Friday, May 20, 2022

Orthodox Christianity: Unhappy News

I now get news updates from NPR. Which is how I found RELIGION Orthodox Christian churches are drawing in far-right American converts.

The problems begin with the headline, only partially corrected by the text:

Riccardi-Swartz's study focused on a community of mostly former evangelical Christians and Catholics who had joined the Russian Orthodox Church Outside of Russia (ROCOR). The West Virginia location, in addition to having a church parish, was also home to the largest English-speaking Russian Orthodox monastery in the world.

So, not all Orthodox churches but only those under those under the Russian patriarch. The following points this out without really explaining how the Orthodox church is organized:

Perhaps the most well known among Orthodox converts who worked within alt-right circles was Matthew Heimbach. He had established the Traditionalist Worker Party, which helped organize a deadly gathering of neo-Nazis and white nationalists at the Unite the Right rally in Charlottesville, Va., in 2017. But years before that, Heimbach's activities had already created waves within some Orthodox circles.

In 2014, he was excommunicated from the Antiochian Orthodox Christian Archdiocese of North America shortly after he had been accepted into it. During his brief time there, Heimbach's activities with other Orthodox converts on a college campus in Indiana drew scrutiny. In explaining the decision to cut Heimbach off from the church, the priest who had brought him into the church explained, "I did not understand at that time that he held nationalistic, segregationist views." Heimbach went on to join another branch of Orthodoxy.

NPR quotes George Demacopoulos who wrote Orthodox Christianity, Systemic Racism, and the Wrong Side of History. That article addresses why Orthodoxy has a duty to support Black Lives Matter.

From 2017 WHITE SUPREMACY AND ORTHODOX CHRISTIANITY: A DANGEROUS CONNECTION REARS ITS HEAD IN CHARLOTTESVILLE explains with more detail how the other Orthodox traditions have dealt with white nationalists.

There is no evidence that the institutional Orthodox churches in America, its clergy, and the vast majority of its laity has anything but disdain for these extremists co-opting Eastern Christianity. The episcopal hierarchy of American Orthodoxy has been slow to respond to the events in Charlottesville but there has, a week later, finally come a statement from the Assembly of Canonical Orthodox Bishops of the United States of America—a response that while delayed was unusually strongly worded for the Assembly.

 Before this, only one major jurisdiction released a statement: The Orthodox Church in America.
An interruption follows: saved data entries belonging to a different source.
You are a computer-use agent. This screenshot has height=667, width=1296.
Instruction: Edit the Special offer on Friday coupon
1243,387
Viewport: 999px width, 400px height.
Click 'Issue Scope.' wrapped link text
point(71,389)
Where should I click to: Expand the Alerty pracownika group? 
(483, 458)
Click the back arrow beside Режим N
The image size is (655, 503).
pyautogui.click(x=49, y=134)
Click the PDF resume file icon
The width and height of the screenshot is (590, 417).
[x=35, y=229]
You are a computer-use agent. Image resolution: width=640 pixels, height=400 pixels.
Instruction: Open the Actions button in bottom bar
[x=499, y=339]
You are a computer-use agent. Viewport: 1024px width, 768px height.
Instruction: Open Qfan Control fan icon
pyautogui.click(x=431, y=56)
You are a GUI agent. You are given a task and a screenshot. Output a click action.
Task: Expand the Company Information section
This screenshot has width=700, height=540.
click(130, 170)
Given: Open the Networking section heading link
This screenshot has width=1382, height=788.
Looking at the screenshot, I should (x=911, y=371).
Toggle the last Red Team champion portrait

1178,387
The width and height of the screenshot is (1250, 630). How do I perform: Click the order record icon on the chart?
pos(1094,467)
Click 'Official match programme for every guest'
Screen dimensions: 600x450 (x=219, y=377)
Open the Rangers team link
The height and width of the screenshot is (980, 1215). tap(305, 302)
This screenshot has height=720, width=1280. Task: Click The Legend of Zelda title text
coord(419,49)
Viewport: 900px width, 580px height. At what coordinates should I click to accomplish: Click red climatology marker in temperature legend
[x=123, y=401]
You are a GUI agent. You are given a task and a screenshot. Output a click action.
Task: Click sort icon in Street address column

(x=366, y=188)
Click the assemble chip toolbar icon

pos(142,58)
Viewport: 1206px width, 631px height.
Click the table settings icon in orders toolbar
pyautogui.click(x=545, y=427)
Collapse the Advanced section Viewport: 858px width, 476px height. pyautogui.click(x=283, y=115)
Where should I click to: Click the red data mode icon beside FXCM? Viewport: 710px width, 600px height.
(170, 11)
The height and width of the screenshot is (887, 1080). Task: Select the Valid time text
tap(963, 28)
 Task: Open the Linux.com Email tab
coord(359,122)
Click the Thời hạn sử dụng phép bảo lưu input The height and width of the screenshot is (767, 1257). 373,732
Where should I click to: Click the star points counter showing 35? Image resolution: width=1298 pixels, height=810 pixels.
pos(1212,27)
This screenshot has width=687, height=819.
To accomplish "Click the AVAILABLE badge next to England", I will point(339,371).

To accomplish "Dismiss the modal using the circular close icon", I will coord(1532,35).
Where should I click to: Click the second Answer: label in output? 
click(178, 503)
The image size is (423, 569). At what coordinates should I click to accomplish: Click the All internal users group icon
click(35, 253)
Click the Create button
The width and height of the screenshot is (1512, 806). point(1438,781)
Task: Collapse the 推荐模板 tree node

It is worth noting that this statement makes, if not explicit, clear reference to those within the white supremacist movement who have attached themselves to Orthodoxy. The statement reads, in part:

 At the same time, we exhort our clergy and faithful to reject any attempts by individuals or groups to claim for themselves the name of “Orthodox Christian” in order to promote racism, hatred, white supremacy, white nationalism or neo-Nazism.

The Bulgarians are also Orthodox, check out  The Bulgarian Orthodox Church Against Racism and Anti-Semitism in the Eve and During World War Two

 ...The Bulgarian Orthodox Church did not interfere formally or with representatives of its own in the polemics but Christian anthropology totally denies any racial or ethnic inequality. Christian pacifism and solidarity together with the incompatibility of religion and church with the political theories and practices of Fascism, Communism and Bolshevism were the solid foundation of the opposition of the Bulgarian Orthodox Church to the anti-Jewish laws in Bulgaria and the Law for the Defense of Nation (1940) in particular...

 And this Reddit thread covers a lot of territory. It describes the Orthodoxy I know.

The Greek Orthodox Archdiocese of America has a Resource Center On Racial Reconciliation.

Like Orthodoxy, I suppose the issue is complicated but the first is not to say Orthodoxy as if it is an all encompassing umbrella term.

sch 5/12/22

2 comments:

  1. Hitler was a practicing Catholic well into his Chancellory. I guess white supremacists and ultra-nationalists aren't all evangelicals. Nor are all Orthodox white supremacists and ultra-nationalists.

    ReplyDelete
  2. Good points. The Russian Orthodox patriarch is going his own way and I wanted
    to point that out. Would that the other Christian churches would denounce racism as anti-christian.